+++ RECORDED INFORMATION +++
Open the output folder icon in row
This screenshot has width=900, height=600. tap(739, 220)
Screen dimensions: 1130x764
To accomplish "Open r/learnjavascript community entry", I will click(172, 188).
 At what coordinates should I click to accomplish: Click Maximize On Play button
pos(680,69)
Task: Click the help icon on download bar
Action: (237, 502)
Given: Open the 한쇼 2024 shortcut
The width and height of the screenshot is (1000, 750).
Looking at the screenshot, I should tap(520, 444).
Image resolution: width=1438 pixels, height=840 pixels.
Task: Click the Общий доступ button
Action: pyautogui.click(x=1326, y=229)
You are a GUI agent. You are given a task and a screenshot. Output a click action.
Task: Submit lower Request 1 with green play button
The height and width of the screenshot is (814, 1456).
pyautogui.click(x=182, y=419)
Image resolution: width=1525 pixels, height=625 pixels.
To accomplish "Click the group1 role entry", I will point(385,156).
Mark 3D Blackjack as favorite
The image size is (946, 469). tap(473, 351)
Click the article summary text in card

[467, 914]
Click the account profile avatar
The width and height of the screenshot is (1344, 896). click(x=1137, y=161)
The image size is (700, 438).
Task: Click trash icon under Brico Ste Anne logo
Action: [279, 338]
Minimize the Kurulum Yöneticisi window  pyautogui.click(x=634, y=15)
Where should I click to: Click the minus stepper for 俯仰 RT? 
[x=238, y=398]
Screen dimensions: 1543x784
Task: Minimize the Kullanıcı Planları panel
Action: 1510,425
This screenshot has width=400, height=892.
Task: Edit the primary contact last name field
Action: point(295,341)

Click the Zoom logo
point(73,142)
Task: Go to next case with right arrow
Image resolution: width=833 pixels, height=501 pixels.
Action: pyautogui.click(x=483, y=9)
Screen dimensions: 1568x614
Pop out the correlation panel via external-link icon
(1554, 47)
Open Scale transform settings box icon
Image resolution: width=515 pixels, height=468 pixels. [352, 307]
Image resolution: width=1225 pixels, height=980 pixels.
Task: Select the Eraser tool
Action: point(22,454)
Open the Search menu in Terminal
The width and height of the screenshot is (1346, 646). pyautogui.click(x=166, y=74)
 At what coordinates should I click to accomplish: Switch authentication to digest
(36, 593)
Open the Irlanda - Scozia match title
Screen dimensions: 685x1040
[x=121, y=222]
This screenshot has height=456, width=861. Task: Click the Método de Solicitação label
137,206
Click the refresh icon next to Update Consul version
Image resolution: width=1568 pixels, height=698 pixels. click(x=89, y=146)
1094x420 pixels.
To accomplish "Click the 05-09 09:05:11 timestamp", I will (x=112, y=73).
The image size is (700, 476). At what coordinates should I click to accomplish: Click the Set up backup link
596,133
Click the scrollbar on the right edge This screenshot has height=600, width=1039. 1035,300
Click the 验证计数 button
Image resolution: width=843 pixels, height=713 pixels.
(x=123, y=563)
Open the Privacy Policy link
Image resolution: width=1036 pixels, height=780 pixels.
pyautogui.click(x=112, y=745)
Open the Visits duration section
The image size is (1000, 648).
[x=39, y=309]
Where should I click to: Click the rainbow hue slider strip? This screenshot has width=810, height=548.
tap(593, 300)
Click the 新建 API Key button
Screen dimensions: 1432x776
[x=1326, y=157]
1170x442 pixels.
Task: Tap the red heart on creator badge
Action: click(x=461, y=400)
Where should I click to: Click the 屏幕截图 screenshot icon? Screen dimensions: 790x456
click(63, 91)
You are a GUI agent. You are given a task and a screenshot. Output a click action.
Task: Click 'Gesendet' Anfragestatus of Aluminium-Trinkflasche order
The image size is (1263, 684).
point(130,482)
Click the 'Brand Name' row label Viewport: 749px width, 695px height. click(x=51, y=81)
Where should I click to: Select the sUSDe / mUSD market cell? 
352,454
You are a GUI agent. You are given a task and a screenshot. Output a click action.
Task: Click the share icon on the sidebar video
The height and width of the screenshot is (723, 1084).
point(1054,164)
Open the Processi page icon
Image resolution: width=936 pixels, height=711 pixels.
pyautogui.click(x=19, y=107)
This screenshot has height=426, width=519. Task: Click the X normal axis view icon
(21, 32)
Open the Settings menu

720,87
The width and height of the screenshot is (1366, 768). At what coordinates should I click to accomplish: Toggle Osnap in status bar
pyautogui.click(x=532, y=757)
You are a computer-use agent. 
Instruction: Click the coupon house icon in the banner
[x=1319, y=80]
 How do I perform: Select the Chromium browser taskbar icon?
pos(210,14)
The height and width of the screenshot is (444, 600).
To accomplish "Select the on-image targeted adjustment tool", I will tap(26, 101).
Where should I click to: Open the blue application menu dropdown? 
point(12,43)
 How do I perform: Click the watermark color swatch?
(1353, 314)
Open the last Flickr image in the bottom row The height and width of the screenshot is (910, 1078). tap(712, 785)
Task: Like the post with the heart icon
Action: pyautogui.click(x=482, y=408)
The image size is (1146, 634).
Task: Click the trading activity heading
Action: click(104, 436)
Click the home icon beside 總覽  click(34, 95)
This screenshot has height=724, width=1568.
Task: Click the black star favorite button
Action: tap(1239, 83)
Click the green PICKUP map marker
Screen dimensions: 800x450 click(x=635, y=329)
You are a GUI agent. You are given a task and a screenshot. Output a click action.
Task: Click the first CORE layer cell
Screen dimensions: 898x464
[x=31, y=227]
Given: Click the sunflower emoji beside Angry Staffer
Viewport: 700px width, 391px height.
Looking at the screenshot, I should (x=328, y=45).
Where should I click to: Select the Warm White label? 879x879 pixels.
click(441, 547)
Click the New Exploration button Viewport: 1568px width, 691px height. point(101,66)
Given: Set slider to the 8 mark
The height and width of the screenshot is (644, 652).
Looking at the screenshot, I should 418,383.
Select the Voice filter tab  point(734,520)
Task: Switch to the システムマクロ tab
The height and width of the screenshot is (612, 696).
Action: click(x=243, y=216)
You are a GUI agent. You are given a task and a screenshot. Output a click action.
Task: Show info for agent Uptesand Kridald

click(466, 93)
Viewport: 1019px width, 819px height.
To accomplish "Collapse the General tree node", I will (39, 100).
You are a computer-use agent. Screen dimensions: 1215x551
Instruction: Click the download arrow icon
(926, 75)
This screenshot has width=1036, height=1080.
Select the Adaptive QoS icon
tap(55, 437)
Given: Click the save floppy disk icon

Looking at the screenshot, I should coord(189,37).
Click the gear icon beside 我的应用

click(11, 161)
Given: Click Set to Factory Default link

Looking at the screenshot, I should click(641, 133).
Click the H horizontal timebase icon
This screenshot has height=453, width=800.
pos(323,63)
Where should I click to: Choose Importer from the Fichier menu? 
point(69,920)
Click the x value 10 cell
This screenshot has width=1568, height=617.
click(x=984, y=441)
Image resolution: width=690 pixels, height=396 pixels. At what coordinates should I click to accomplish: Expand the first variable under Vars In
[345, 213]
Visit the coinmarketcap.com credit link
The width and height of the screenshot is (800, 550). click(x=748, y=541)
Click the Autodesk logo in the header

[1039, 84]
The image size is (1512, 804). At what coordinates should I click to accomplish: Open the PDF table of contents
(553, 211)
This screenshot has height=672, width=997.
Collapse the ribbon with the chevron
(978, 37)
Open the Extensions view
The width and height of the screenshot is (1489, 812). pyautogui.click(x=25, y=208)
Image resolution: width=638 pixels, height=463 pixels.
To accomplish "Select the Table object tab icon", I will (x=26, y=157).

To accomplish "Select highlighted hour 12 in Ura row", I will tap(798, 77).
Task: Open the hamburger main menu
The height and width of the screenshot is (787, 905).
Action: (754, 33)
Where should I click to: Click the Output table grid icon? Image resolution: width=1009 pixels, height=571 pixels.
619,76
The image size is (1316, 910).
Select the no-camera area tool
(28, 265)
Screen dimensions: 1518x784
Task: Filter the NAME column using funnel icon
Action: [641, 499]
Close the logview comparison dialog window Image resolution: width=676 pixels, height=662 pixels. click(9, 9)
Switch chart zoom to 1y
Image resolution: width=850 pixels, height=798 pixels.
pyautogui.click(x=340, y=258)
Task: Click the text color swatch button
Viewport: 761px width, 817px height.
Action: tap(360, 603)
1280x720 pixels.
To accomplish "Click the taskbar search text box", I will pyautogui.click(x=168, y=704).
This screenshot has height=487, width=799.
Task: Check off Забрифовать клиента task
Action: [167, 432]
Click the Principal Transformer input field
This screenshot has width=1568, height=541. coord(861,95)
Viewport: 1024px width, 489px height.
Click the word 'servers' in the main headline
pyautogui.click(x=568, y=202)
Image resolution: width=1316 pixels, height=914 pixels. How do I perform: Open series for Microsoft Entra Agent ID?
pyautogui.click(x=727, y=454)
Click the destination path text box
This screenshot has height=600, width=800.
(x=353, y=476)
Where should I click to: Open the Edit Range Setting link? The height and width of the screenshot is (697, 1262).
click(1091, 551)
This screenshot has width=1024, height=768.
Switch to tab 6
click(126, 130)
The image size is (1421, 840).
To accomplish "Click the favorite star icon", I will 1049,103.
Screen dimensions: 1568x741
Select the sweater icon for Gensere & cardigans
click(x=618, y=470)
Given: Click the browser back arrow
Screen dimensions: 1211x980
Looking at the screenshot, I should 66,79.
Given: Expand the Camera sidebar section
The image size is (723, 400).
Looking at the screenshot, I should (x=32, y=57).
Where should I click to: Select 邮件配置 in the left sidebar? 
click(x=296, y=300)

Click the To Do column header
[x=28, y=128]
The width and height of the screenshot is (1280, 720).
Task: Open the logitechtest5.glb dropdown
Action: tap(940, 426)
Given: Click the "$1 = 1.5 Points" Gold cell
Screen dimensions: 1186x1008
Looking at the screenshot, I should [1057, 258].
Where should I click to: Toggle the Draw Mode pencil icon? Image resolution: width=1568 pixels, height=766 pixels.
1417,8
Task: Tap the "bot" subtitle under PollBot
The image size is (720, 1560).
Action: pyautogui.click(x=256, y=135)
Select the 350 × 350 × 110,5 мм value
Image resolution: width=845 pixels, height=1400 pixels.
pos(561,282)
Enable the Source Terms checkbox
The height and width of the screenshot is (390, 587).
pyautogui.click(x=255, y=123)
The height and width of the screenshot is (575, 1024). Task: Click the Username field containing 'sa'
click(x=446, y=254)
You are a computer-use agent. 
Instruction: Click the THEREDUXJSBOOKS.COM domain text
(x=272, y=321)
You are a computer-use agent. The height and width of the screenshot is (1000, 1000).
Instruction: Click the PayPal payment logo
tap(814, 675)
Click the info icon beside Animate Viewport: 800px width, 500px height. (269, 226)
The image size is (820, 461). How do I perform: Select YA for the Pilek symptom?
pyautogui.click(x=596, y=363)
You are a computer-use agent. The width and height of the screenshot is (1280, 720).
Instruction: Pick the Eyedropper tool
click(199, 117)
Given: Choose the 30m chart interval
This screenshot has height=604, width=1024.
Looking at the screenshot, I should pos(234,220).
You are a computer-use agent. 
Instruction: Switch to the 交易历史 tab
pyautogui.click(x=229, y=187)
+++
* [TASK GOAL]:
Your answer should consist of the lines above that hold the word "section".

* [RESULT]:
Open the Visits duration section
Given: Expand the Camera sidebar section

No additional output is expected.